Finding treatments for rare disease should concern us all. And as we look closely at genetic signatures of important diseases, we find that each common disease is composed of several rare diseases that only appear the same on the outside.
Nowhere is this truer than with cancer. Every patient’s tumor is genetically unique. That means most cancer patients have in effect a rare disease that may benefit from a drug that works for only a small number of other patients.
…We can reduce the cost of the drug companies’ bet by returning the FDA to its earlier mission of ensuring safety and leaving proof of efficacy for post-approval studies and surveillance.
Harvard Neurologist Peter Lansbury made a similar argument several years ago:
There are also scientific reasons to replace Phase 3. The reasoning behind the Phase 3 requirement — that the average efficacy of a drug is relevant to an individual patient — flies in the face of what we now know about drug responsiveness. Very few drugs are effective in all individuals. In fact, most are not effective in large portions of the population, for reasons that we are just beginning to understand.
It’s much easier to get approval for drugs that are marginally effective in, say, half the population than drugs that are very effective in a small fraction of patients. This statistical barrier discourages the pharmaceutical industry from even beginning to attack diseases, such as Parkinson’s, that are likely to have several subtypes, each of which may respond to a different drug. These drugs are the underappreciated casualties of the Phase 3 requirement; they will never be developed because the risk of failure at Phase 3 is simply too great.
Boldrin and Swamidass offer another suggestion:
In exchange for this simplification, companies would sell medications at a regulated price equal to total economic cost until proven effective, after which the FDA would allow the medications to be sold at market prices. In this way, companies would face strong incentives to conduct or fund appropriate efficacy studies. A “progressive” approval system like this would give cures for rare diseases a fighting chance and substantially reduce the risks and cost of developing safe new drugs.

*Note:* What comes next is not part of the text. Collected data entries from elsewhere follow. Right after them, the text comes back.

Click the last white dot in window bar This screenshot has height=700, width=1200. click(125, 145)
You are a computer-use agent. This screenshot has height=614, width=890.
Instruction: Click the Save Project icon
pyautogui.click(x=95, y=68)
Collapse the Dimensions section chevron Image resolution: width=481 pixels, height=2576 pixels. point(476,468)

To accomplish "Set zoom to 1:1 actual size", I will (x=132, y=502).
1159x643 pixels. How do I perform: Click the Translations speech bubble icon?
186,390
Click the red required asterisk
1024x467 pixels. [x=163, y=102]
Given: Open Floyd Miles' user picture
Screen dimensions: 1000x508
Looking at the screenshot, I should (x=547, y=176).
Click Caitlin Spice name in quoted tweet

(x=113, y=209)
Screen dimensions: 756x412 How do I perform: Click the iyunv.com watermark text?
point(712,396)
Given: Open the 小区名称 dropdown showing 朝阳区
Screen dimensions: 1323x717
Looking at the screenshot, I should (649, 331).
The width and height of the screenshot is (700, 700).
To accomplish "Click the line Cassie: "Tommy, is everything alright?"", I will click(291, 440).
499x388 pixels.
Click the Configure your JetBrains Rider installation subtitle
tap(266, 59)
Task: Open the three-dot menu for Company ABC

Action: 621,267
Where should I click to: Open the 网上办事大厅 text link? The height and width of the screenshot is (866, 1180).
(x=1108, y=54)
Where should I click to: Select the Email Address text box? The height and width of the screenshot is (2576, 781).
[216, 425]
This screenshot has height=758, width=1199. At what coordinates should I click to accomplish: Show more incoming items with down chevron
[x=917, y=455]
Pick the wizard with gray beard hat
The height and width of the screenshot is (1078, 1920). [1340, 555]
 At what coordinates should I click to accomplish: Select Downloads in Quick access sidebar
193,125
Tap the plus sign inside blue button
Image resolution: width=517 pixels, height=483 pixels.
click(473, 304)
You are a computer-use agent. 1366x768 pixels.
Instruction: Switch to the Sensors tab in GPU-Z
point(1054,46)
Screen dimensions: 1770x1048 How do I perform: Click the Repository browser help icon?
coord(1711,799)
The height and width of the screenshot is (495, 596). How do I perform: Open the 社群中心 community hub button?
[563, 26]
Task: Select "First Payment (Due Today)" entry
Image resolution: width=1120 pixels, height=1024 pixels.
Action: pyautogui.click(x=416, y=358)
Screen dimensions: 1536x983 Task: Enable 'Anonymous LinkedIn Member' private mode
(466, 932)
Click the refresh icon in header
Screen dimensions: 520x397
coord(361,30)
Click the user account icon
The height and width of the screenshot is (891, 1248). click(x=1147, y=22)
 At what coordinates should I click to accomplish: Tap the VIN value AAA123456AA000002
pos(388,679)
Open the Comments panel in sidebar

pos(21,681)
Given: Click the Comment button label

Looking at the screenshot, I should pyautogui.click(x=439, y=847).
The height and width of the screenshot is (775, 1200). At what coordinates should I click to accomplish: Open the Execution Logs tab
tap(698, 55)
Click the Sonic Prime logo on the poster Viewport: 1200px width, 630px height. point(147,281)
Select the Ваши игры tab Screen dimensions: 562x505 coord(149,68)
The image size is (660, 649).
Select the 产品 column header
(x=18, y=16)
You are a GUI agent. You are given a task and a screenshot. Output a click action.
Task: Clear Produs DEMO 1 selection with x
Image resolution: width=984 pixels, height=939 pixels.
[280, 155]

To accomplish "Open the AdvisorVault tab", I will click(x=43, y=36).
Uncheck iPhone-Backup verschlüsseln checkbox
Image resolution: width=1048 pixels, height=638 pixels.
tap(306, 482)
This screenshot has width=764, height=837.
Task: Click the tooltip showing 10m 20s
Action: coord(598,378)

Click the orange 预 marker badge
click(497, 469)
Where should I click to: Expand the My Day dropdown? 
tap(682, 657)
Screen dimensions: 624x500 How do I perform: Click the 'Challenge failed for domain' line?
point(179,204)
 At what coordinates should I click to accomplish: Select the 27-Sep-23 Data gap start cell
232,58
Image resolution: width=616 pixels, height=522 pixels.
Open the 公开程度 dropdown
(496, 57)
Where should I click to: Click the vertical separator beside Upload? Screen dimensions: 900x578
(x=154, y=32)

Instead of price regulations I have argued for more publicly paid for efficacy studies, to be produced by the NIH and other similar institutions. Third party efficacy studies would have the added benefit of being less subject to bias.
Importantly, we already have good information on what a safety-only system would look like: the off-label market. Drugs prescribed off-label have been through FDA required safety trials but not through FDA-approved efficacy trials for the prescribed use. The off-label market has its problems but it is vital to modern medicine because the cutting edge of treatment advances at a far faster rate than does the FDA (hence, a majority of cancer and AIDS prescriptions are often off-label, see my original study and this summary with Dan Klein). In the off-label market, firms are not allowed to advertise the off-label use which also gives them an incentive, above and beyond the sales and reputation incentives, to conduct further efficacy studies. A similar approach might be adopted in a safety-only system.